### Required work
Please copy out the listing lines from the one containing "Given: Click the 22 Oct 08:00 time label" through the end of the listing, inclusive. Leave the pictures out of your copy.

### Data in this exercise
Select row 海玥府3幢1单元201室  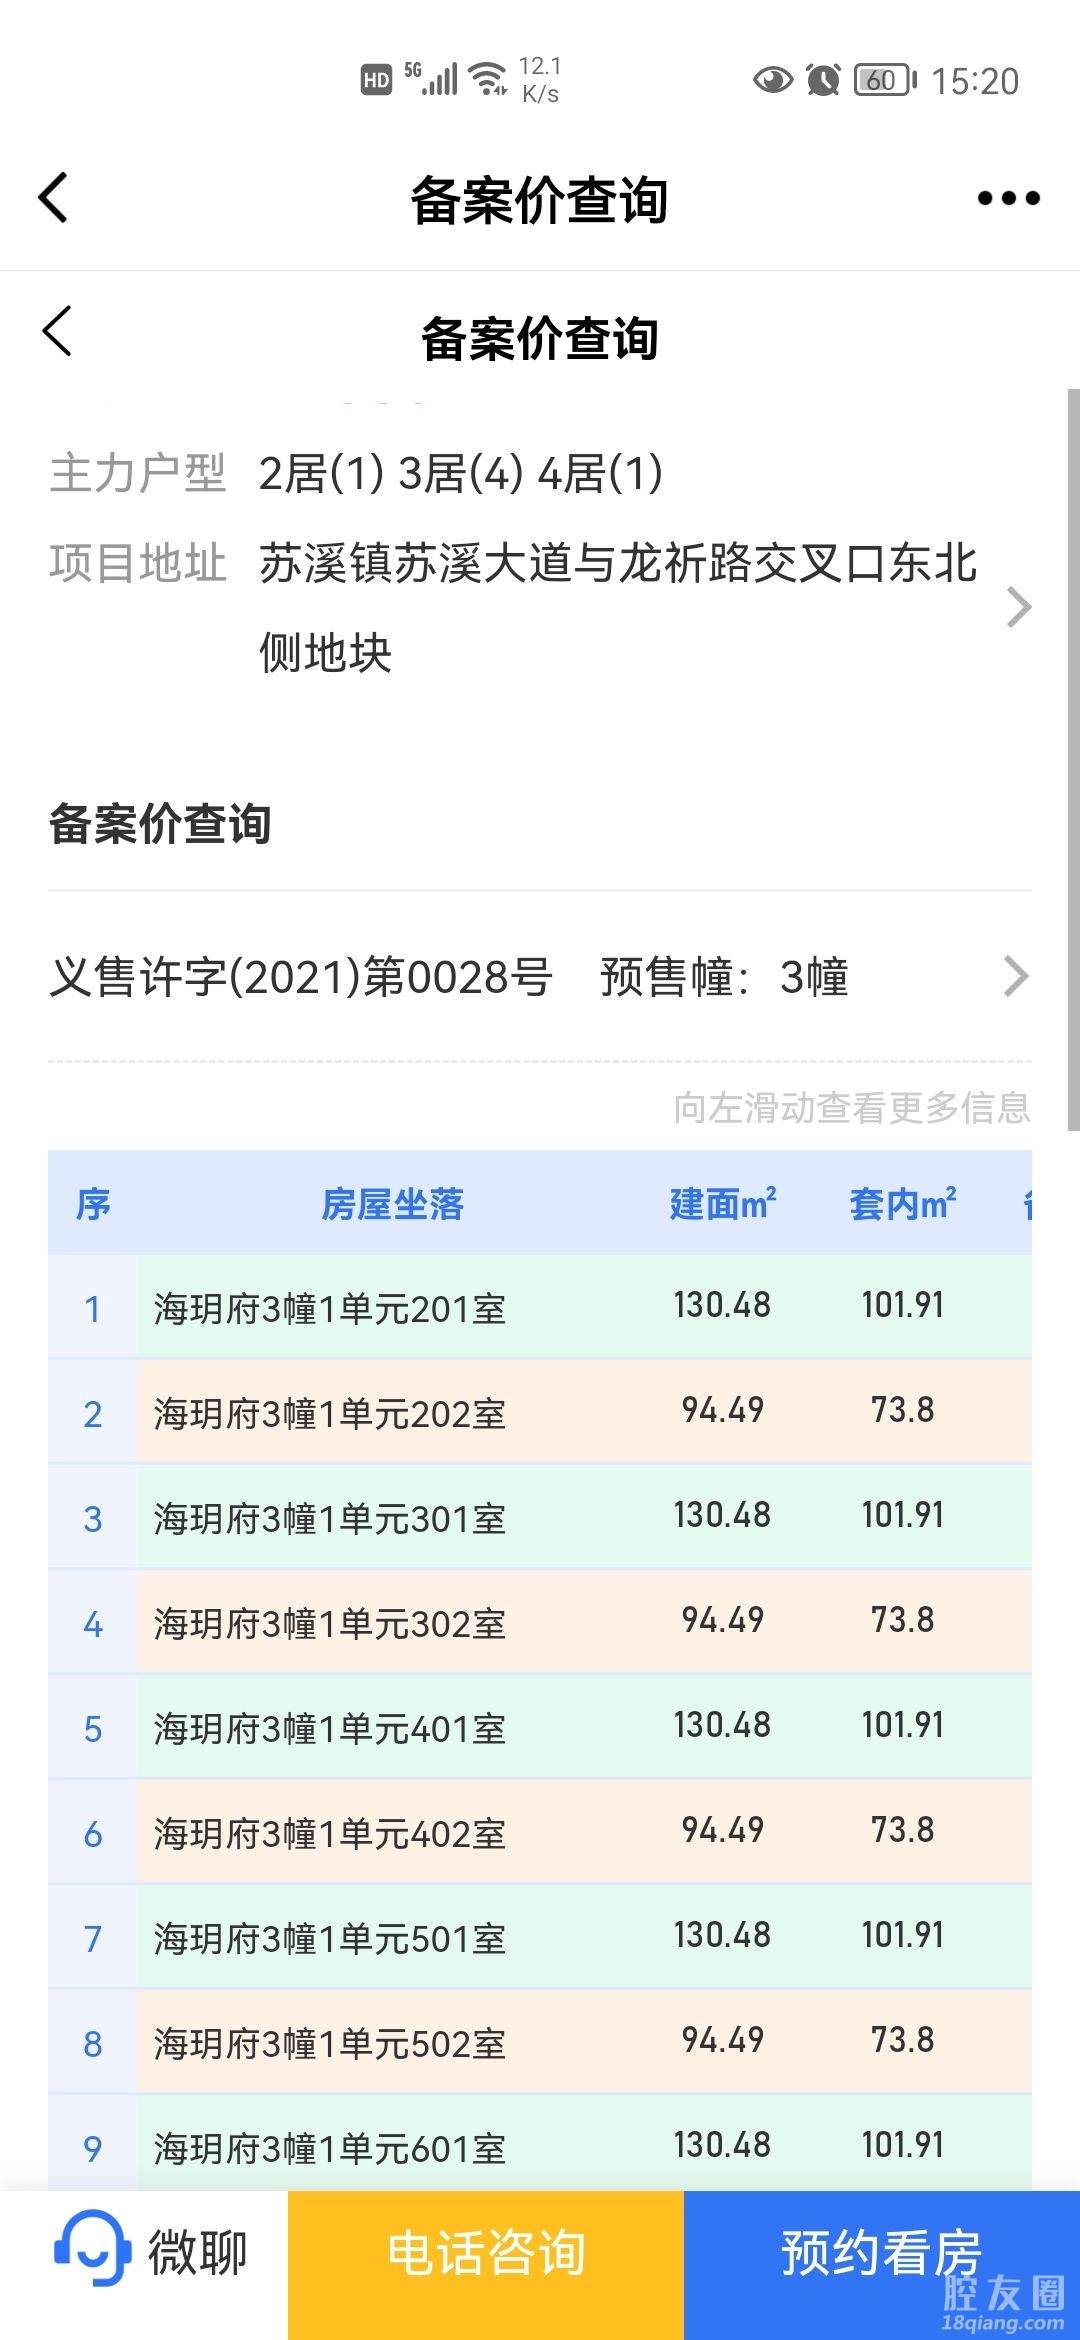coord(330,1309)
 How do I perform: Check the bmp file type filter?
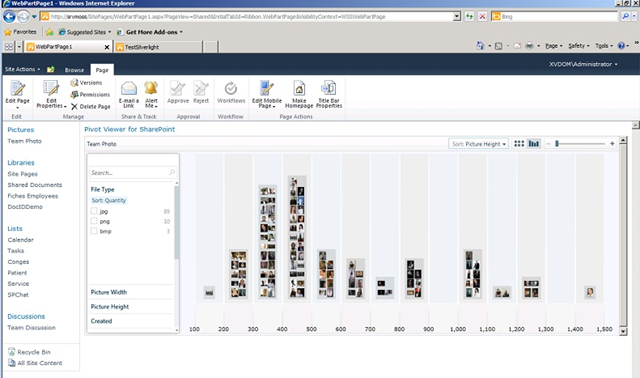[x=94, y=231]
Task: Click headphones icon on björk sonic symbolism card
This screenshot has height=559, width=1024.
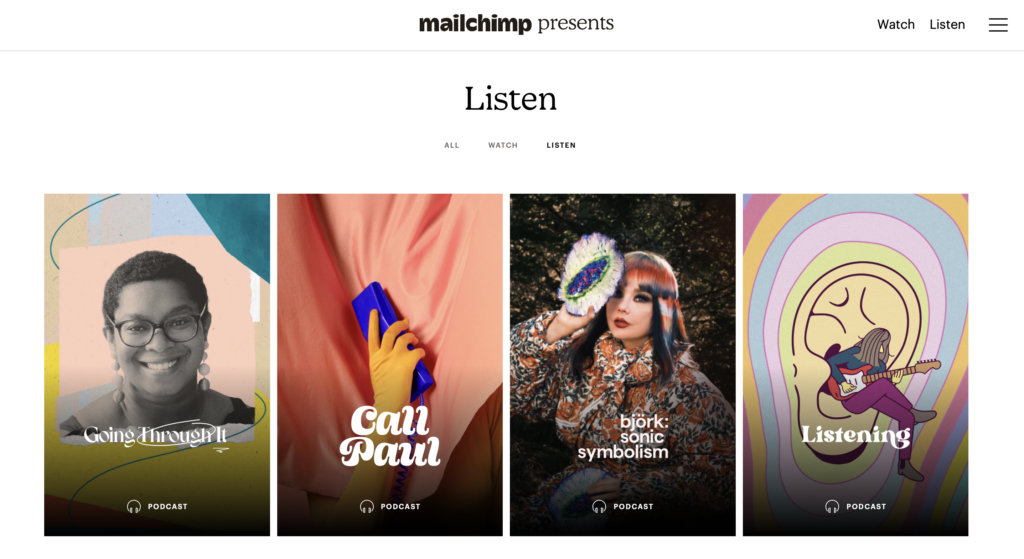Action: point(600,507)
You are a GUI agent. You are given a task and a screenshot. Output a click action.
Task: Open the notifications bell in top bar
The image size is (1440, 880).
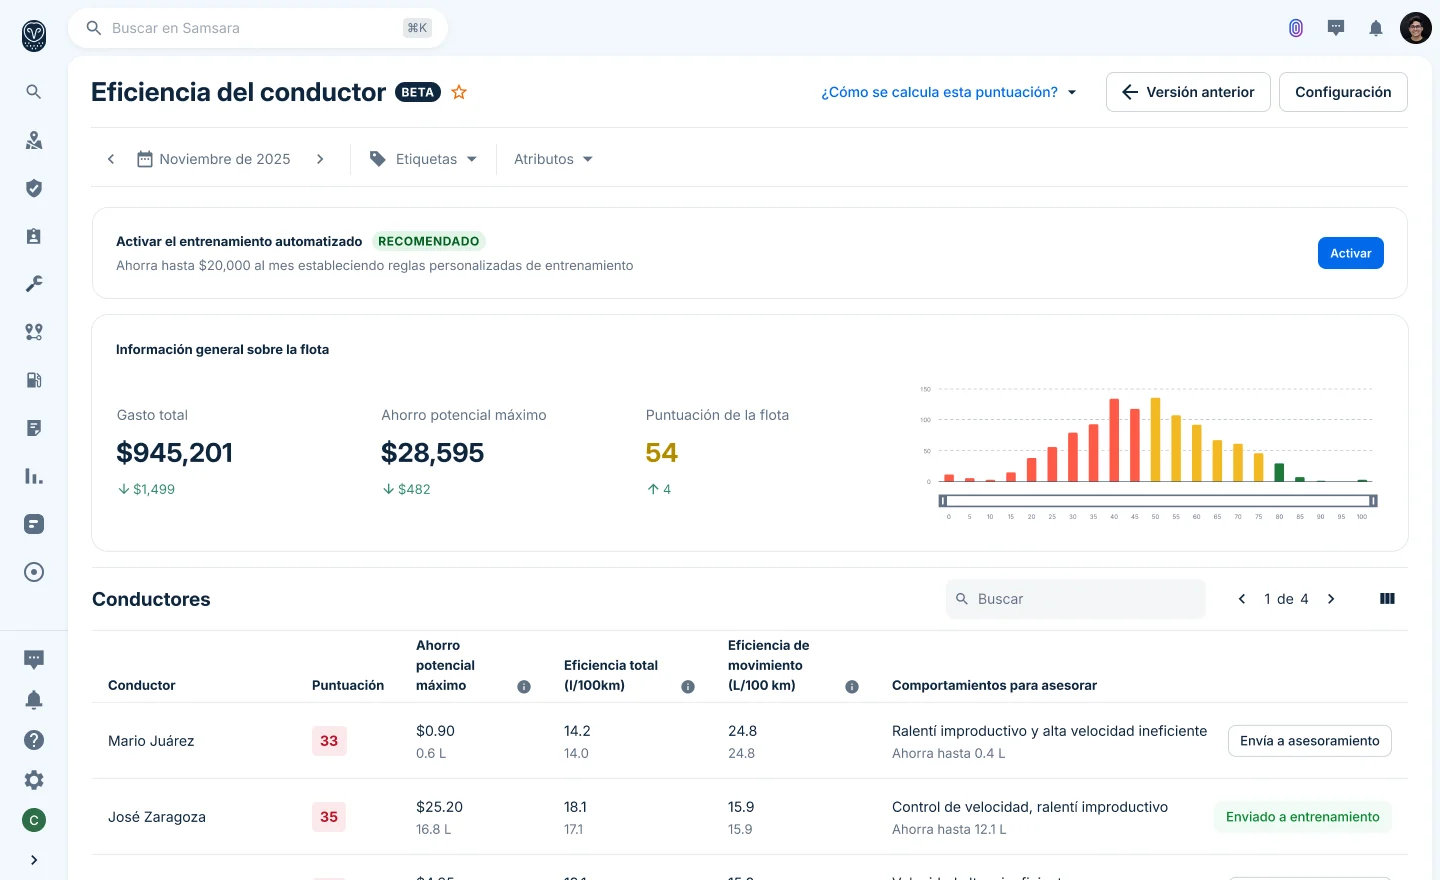click(x=1376, y=28)
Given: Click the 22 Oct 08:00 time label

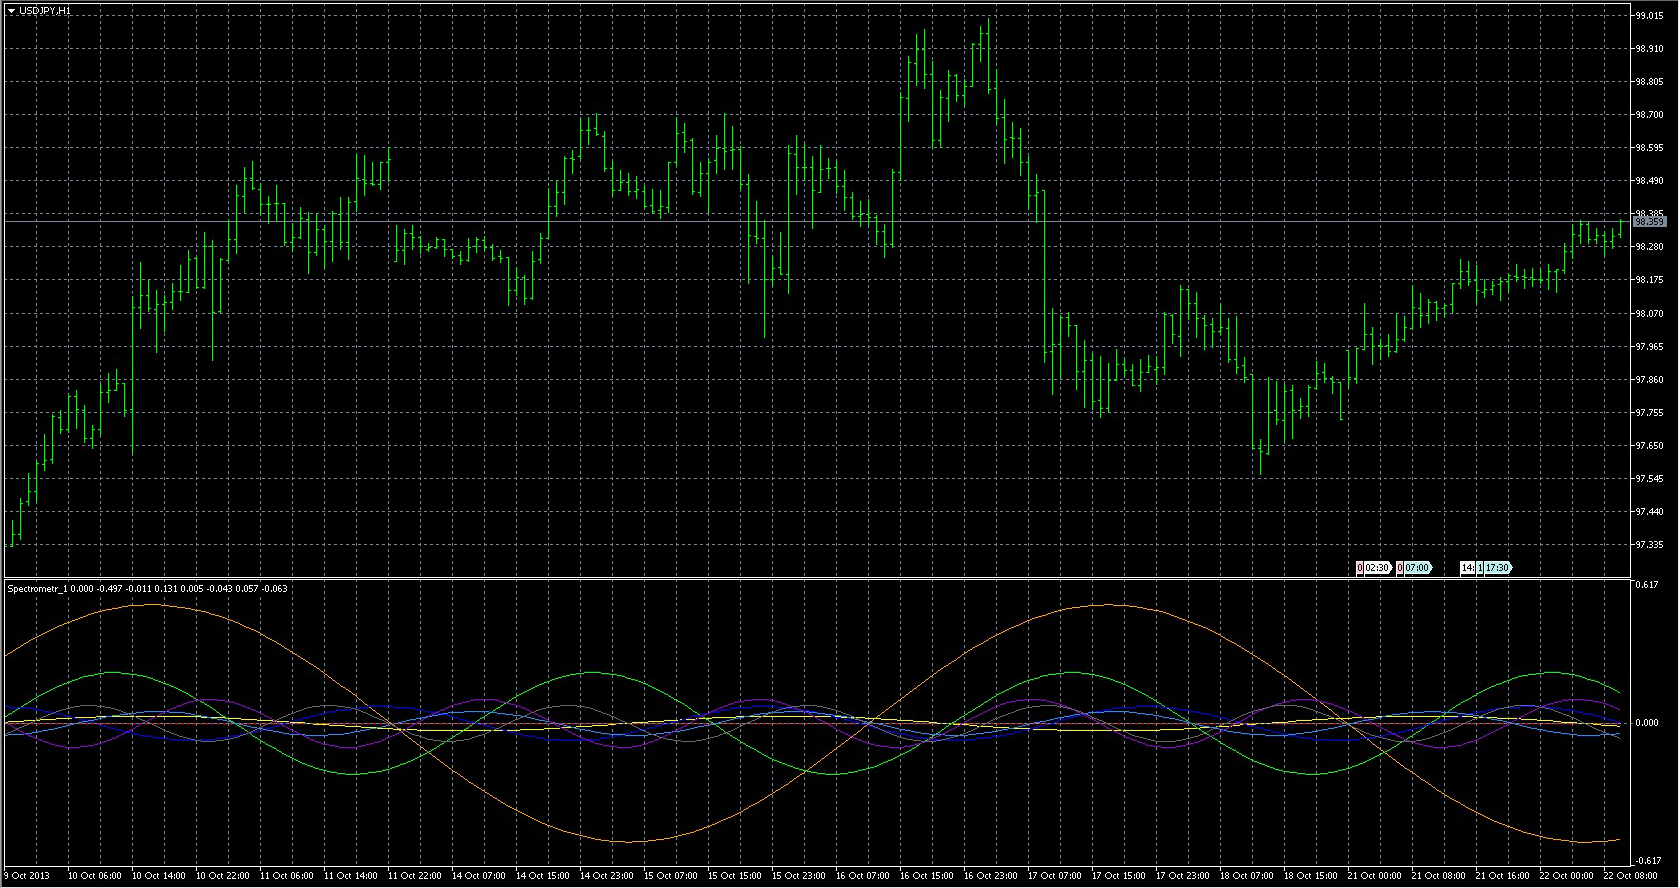Looking at the screenshot, I should pos(1630,876).
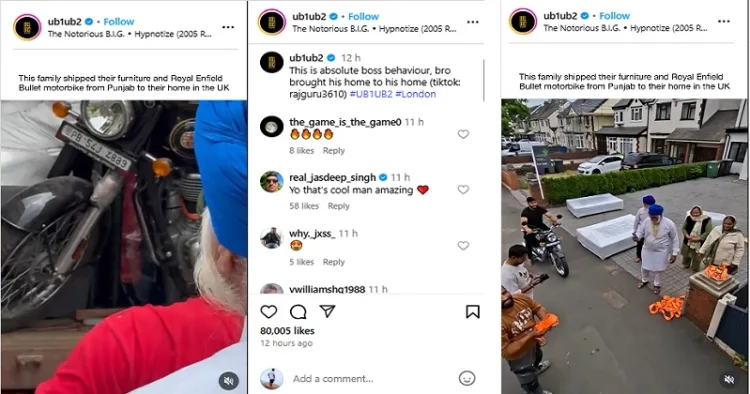Image resolution: width=750 pixels, height=394 pixels.
Task: Click the caption scrollbar in comments panel
Action: (x=484, y=80)
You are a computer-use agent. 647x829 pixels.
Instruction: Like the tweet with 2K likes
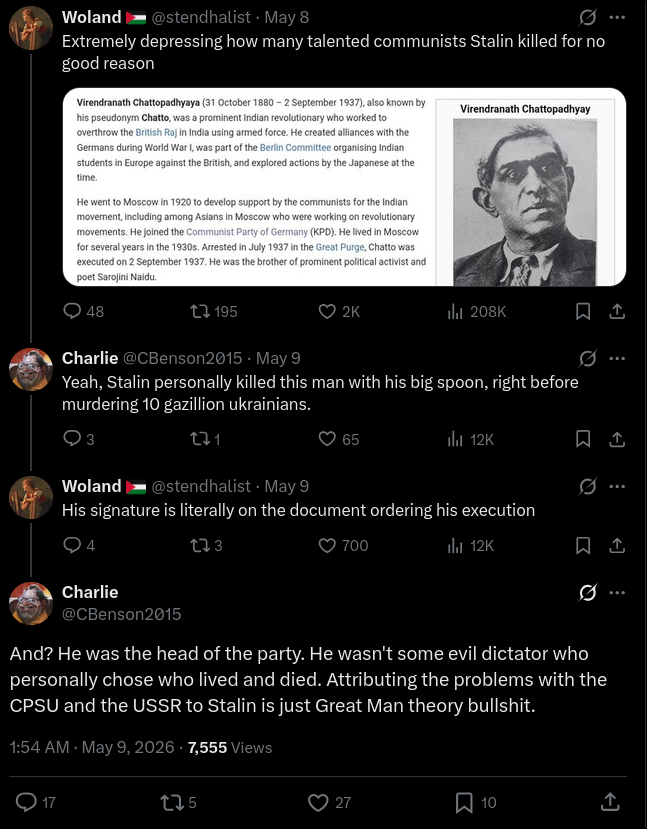tap(339, 311)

### Finished answer
Given: Click the 22 Oct 08:00 time label

Looking at the screenshot, I should pos(1630,876).
Image resolution: width=750 pixels, height=394 pixels.
Task: Click the caption scrollbar in comments panel
Action: (x=484, y=80)
You are a computer-use agent. 647x829 pixels.
Instruction: Like the tweet with 2K likes
tap(339, 311)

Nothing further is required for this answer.